もしかしたら、万が一にもと言うことがあるので、蘇生は可能なのか皆に聞いてみた。
しかし、ルイーダ曰わく、
「残念だけど、それはもう無理だね…。昨日の晩、彼らが倒れた「直後」であれば、もしかしたら可能だったかもしれないんだが…。」
というと?
「まず一番は遺体の欠損部分が大きすぎる。これじゃ、流石の蘇生呪文といえど、もう蘇生は不可能だね。」
ということは、欠損部分が少なければ蘇生も可能だった?
「まぁ、そう言う場合もあるね。腕や足がもし千切れたとしても、生きてさえいれば、回収して回復魔法でくっつけることも可能だ。

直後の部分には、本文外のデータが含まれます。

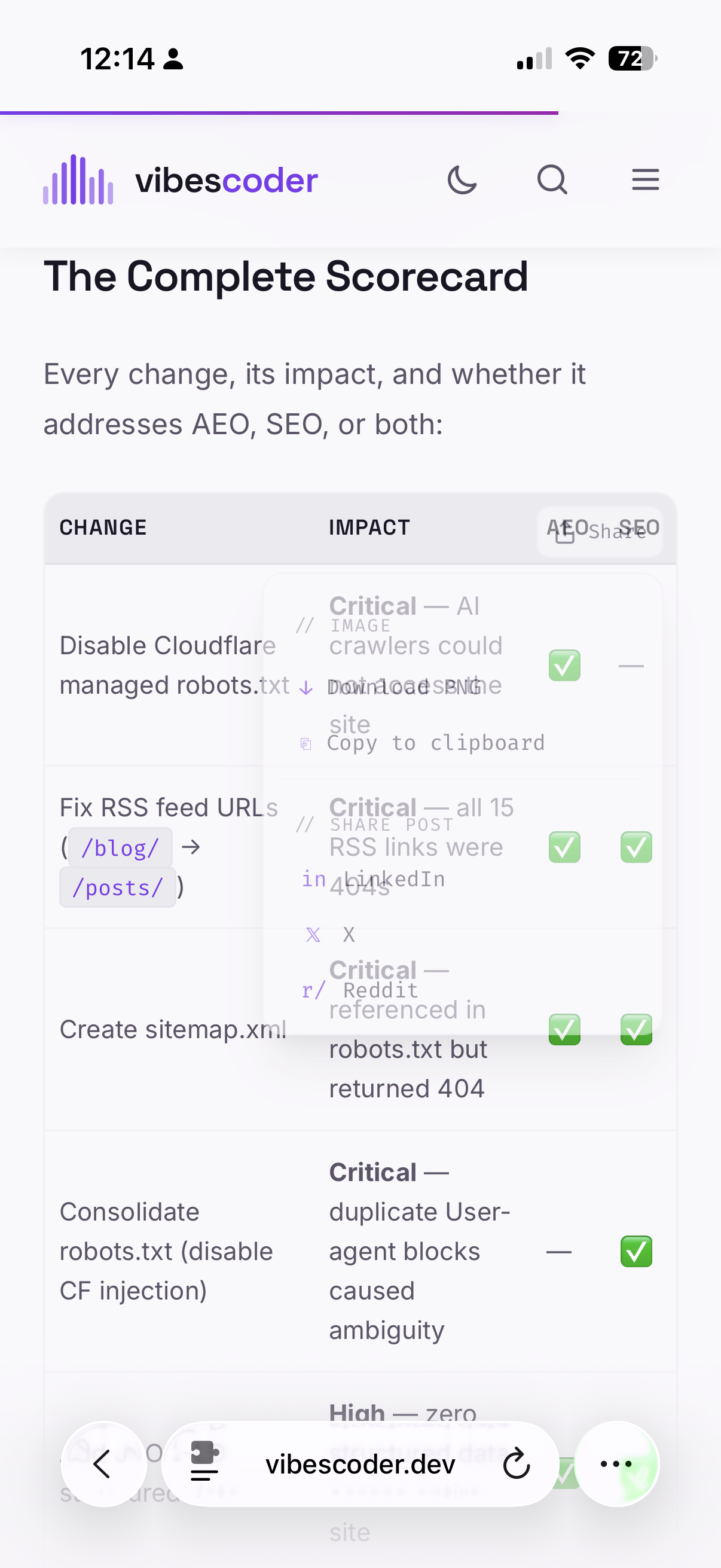721x1568 pixels.
Task: Open the hamburger navigation menu
Action: tap(646, 179)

だが、魔物に捕食されたり、消失していたりすると、いかに回復魔法といえど存在しないものの再生は出来ない。
傷自体は治るけどね。」
そう言うことか。
「そう、蘇生呪文とはいえ、無い物を再生することはできない。例えば、遺体の一部が回収されたとする。だが、腕や足にザオリクをかけても身体がないのだから、蘇生はしない。そういうことだよ。」
「そして、身体があって腕や足が無い。この場合は蘇生はするが、腕・足は戻らない。四肢が千切れていても、それが揃っているならば、五体満足で蘇生が可能な場合もある。だが、一番の核となるのは頭部及び身体だ。ここを潰されるとほぼ間違いなく即死だからね。解っているとは思うけど気をつけな。」
なるほどなぁ。
「そしてザオリク・ザオラルの効果が出る期間だが、もって2〜3日。これは個人差があるんだが、大凡の目安だね。

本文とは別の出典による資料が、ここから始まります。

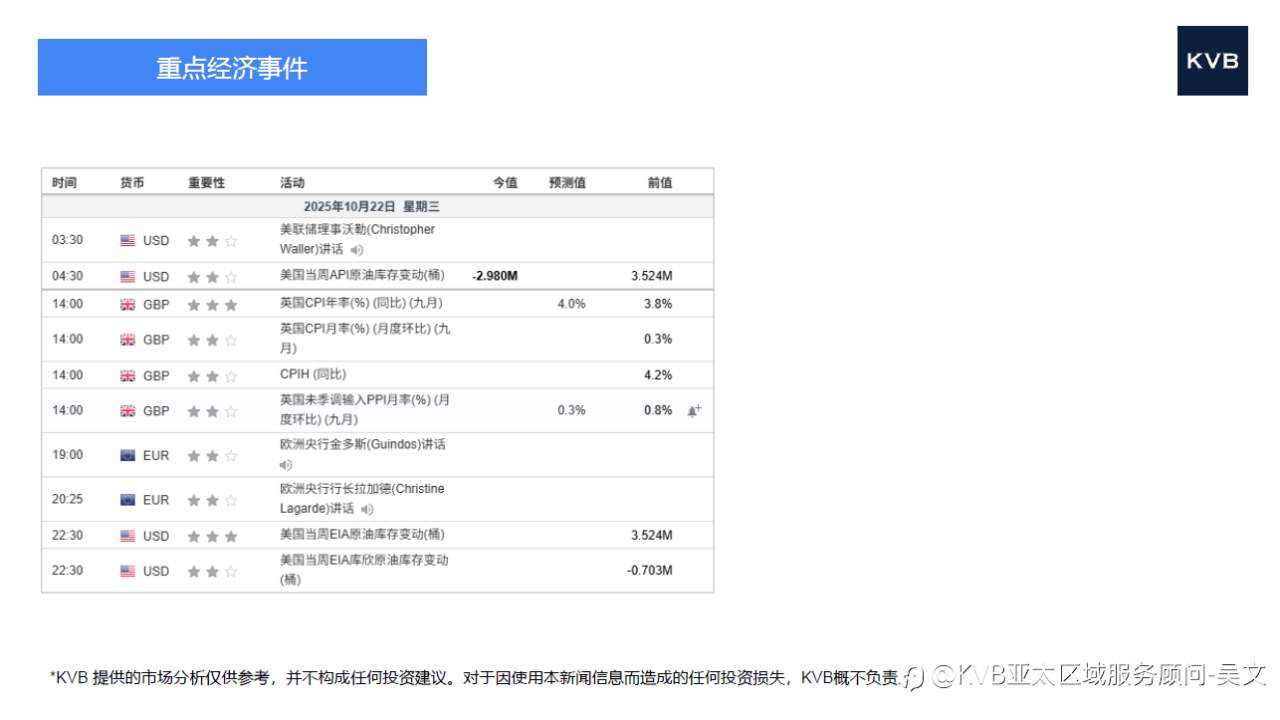Click the KVB disclaimer text at the bottom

万全を期すなら、死亡直後か1日以内だね。まぁ、回復魔法が間に合うならそれに越したこたないんだが。」
期間については腐敗具合などが関係しているのか?
個人差があるというのも気になるな。
しかし、ザオリクですら蘇生できないということは…。こりゃいよいよ、死ぬわけにはいかないなぁ。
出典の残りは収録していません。